Edward VI became king at the age of nine upon the death of his father, Henry VIII, and a Regency was created. Although he was intellectually precocious (fluent in Greek and Latin, he kept a full journal of his reign), he was not, however, physically robust.

His short reign was dominated by nobles using the Regency to strengthen their own positions. The King's Council, previously dominated by Henry, succumbed to existing factionalism. On Henry's death, Edward Seymour, Earl of Hertford and soon to be Duke of Somerset, the new King's eldest uncle, became Protector.

Seymour was an able soldier; he led a punitive expedition against the Scots, for their failure to fulfil their promise to betroth Mary, Queen of Scots to Edward, which led to Seymour's victory at the Battle of Pinkie Cleugh in 1547 - although he failed to follow this up with satisfactory peace terms.

During Edward's reign, the Church of England became more explicitly Protestant - Edward himself was fiercely so. The Book of Common Prayer was introduced in 1549, aspects of Roman Catholic practices (including statues and stained glass) were eradicated and the marriage of clergy allowed. The imposition of the Prayer Book (which replaced Latin services with English) led to rebellions in Cornwall and Devon.

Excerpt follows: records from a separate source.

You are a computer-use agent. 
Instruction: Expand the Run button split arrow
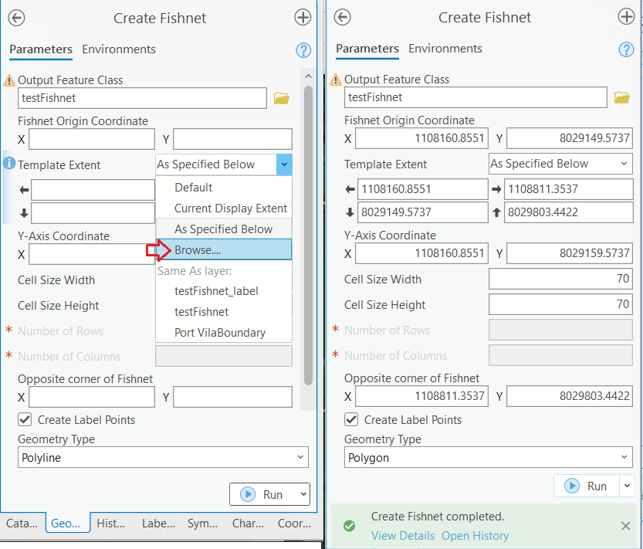click(x=303, y=493)
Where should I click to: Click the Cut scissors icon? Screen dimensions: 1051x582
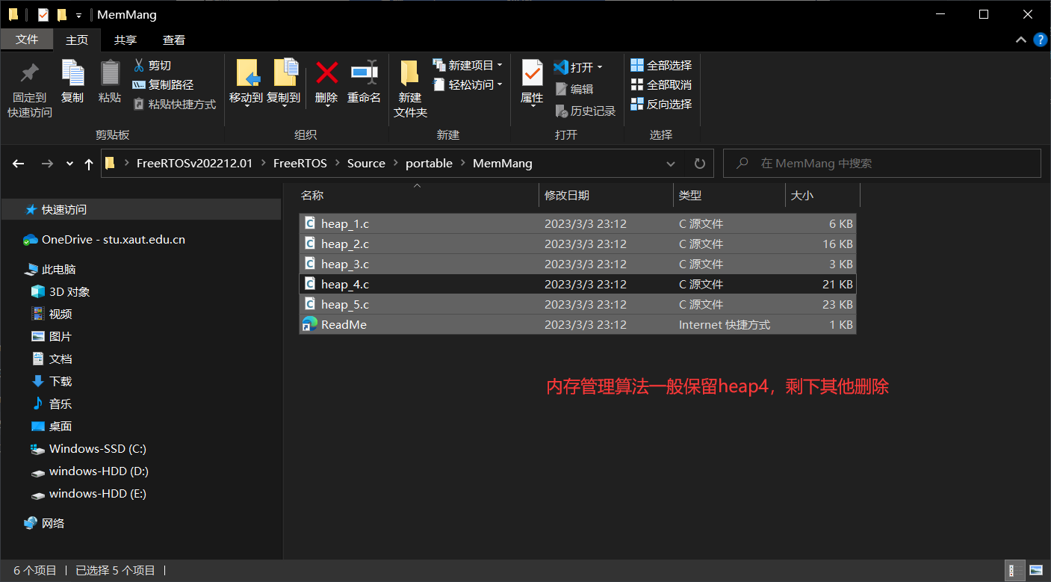pos(138,65)
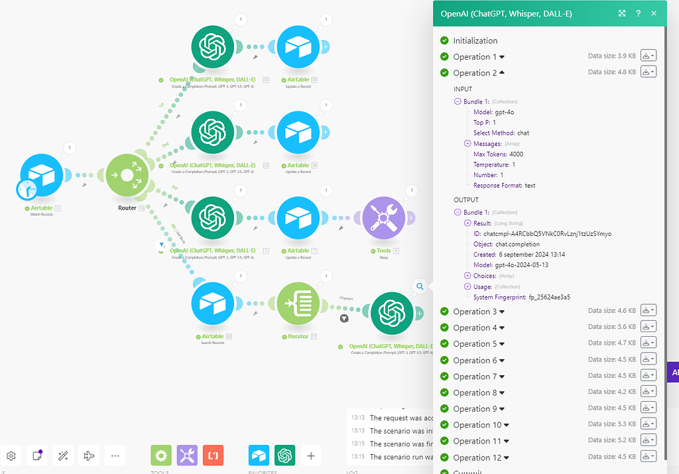Click the help question mark in panel header
The image size is (679, 474).
637,13
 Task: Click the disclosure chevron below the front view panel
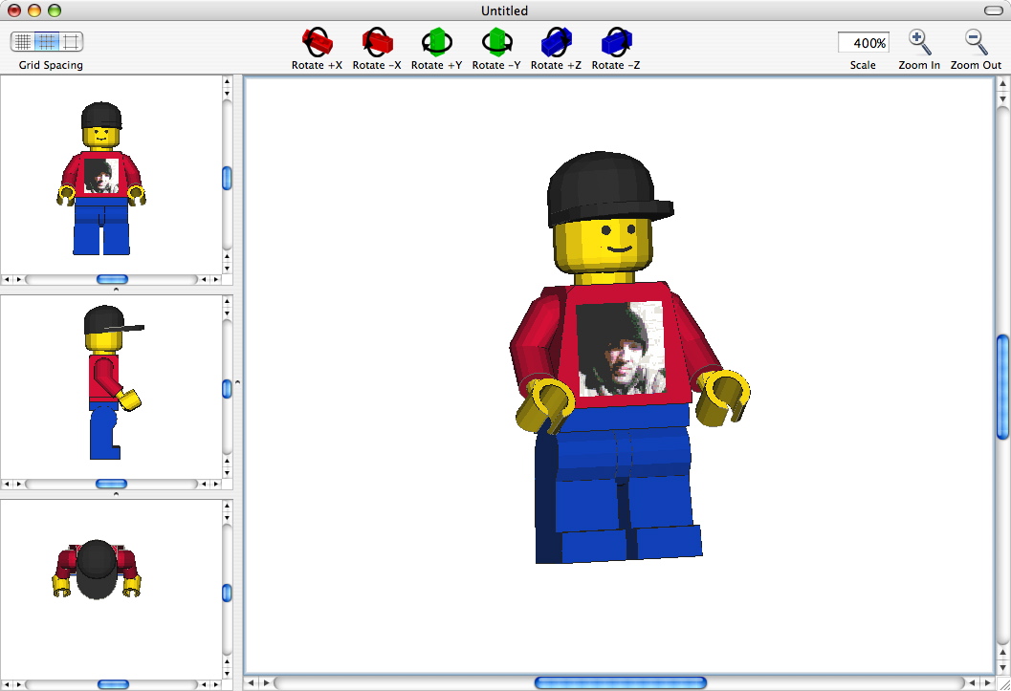(x=116, y=290)
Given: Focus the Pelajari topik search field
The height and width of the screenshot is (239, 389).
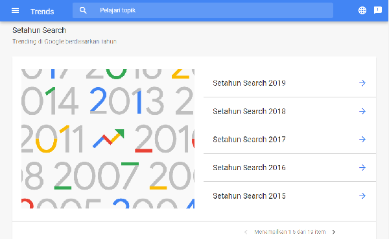Looking at the screenshot, I should coord(203,10).
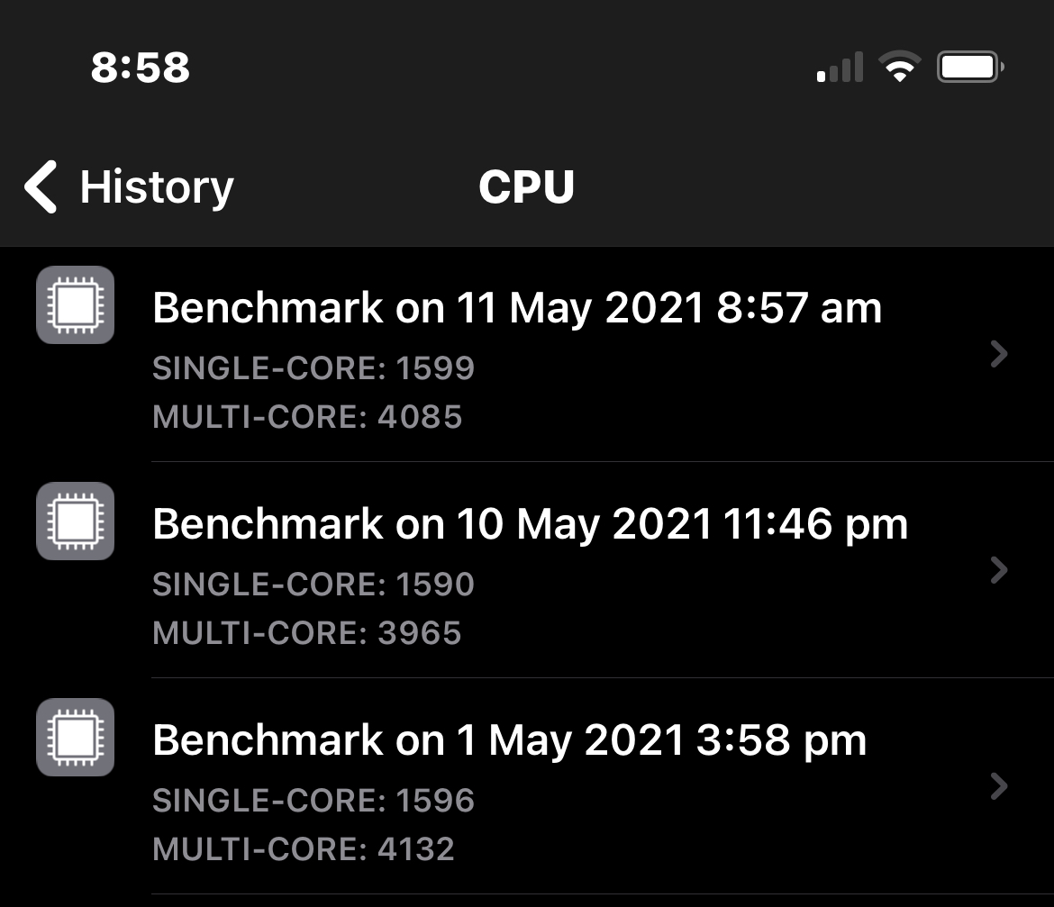Open Benchmark on 1 May 2021 3:58 pm
Screen dimensions: 1054x907
509,740
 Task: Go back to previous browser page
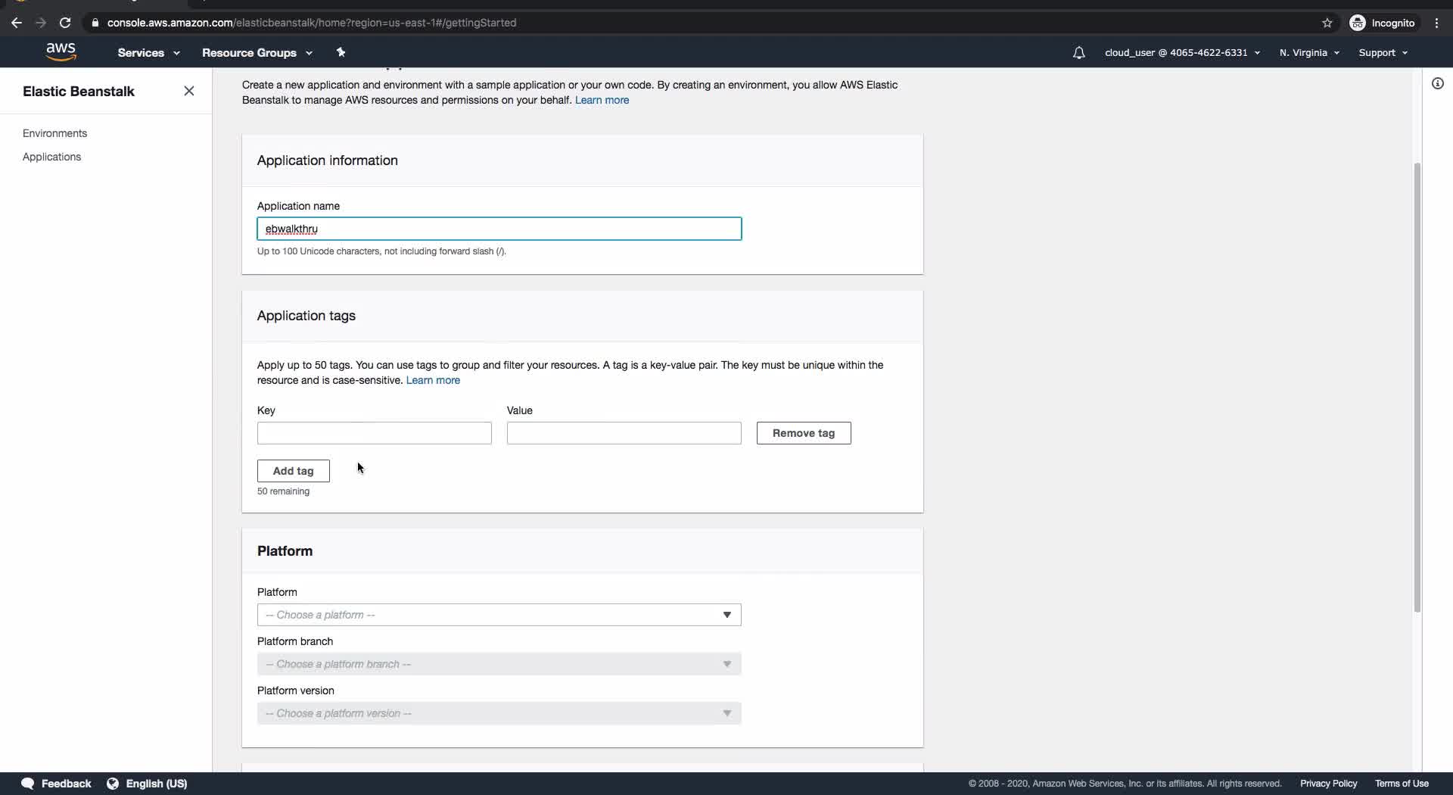click(x=17, y=23)

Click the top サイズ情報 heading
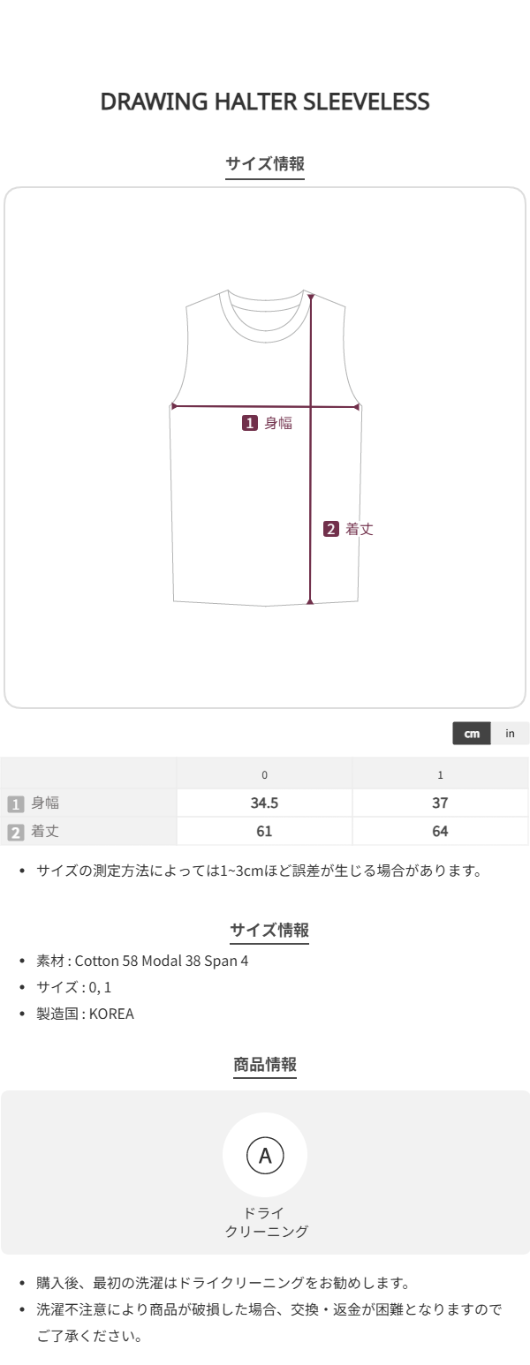point(265,163)
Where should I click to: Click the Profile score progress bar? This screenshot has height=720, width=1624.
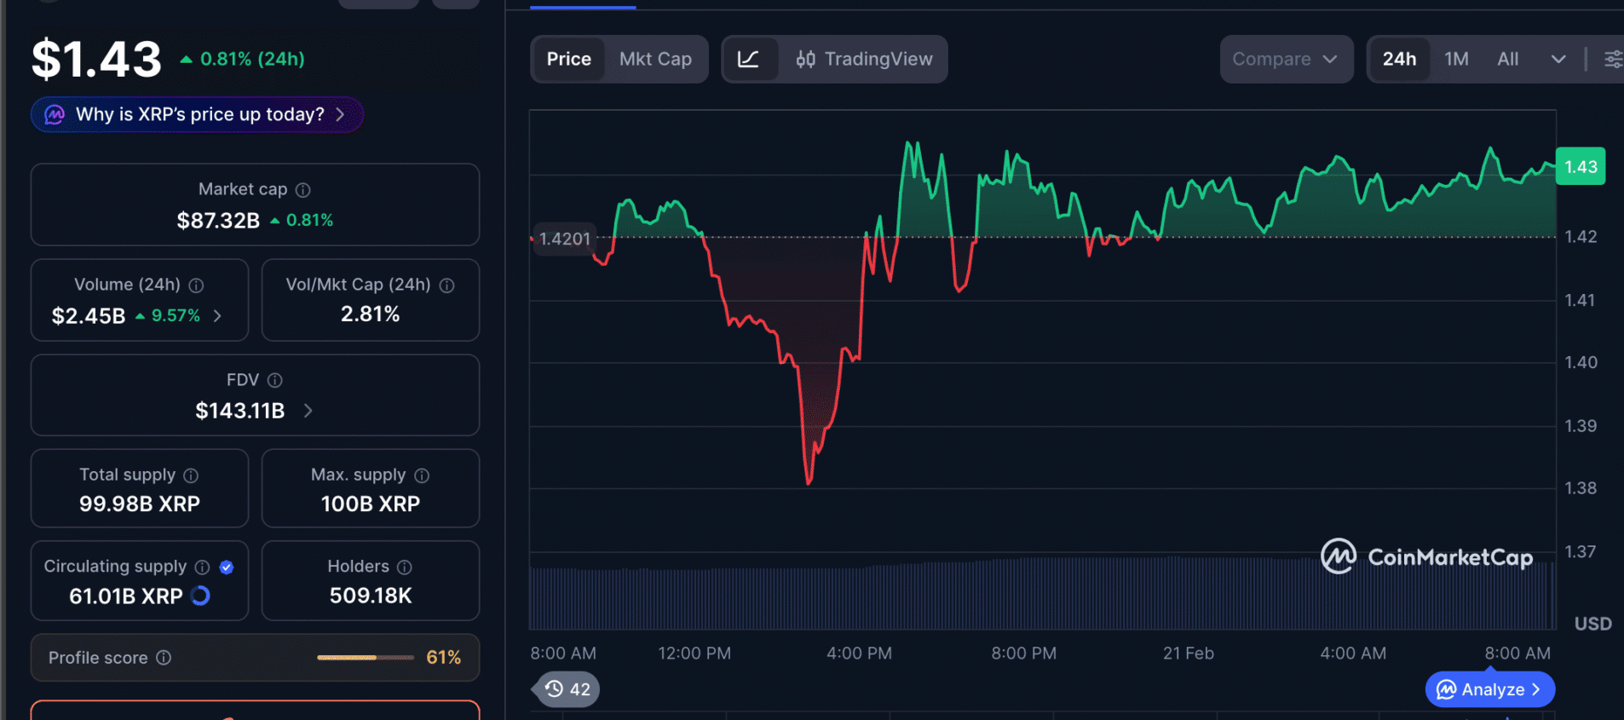(365, 658)
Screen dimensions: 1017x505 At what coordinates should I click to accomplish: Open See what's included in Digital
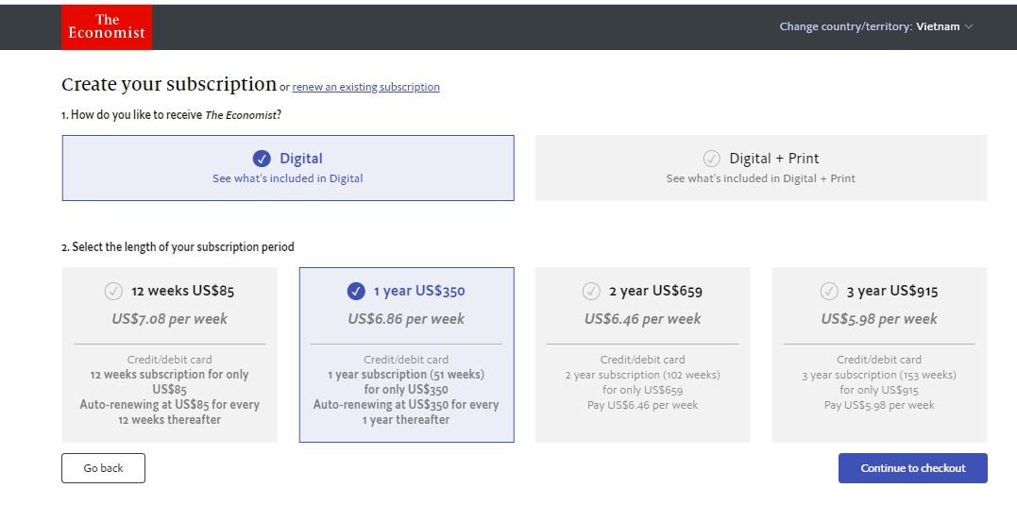(287, 178)
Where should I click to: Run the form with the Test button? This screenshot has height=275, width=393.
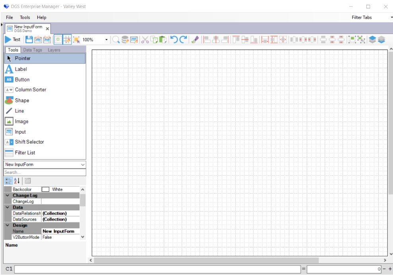(x=12, y=39)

Despite his military ability, Seymour was too liberal to deal effectively with Kett's rebellion against land enclosures in Norfolk. Seymour was left isolated in the Council and the Duke of Northumberland subsequently overthrew him in 1551. Seymour was executed in 1552, an event which was only briefly mentioned by Edward in his diary: 'Today, the Duke of Somerset had his head cut off on Tower Hill.'

Northumberland took greater trouble to charm and influence Edward; his powerful position as Lord President of the Council was based on his personal ascendancy over the King. However, the young king was ailing. Northumberland hurriedly married his son Lord Guilford Dudley to Lady Jane Grey, one of Henry VIII's great-nieces and a claimant to the throne.

Edward accepted Jane as his heir and, on his death from tuberculosis in 1553, Jane assumed the throne.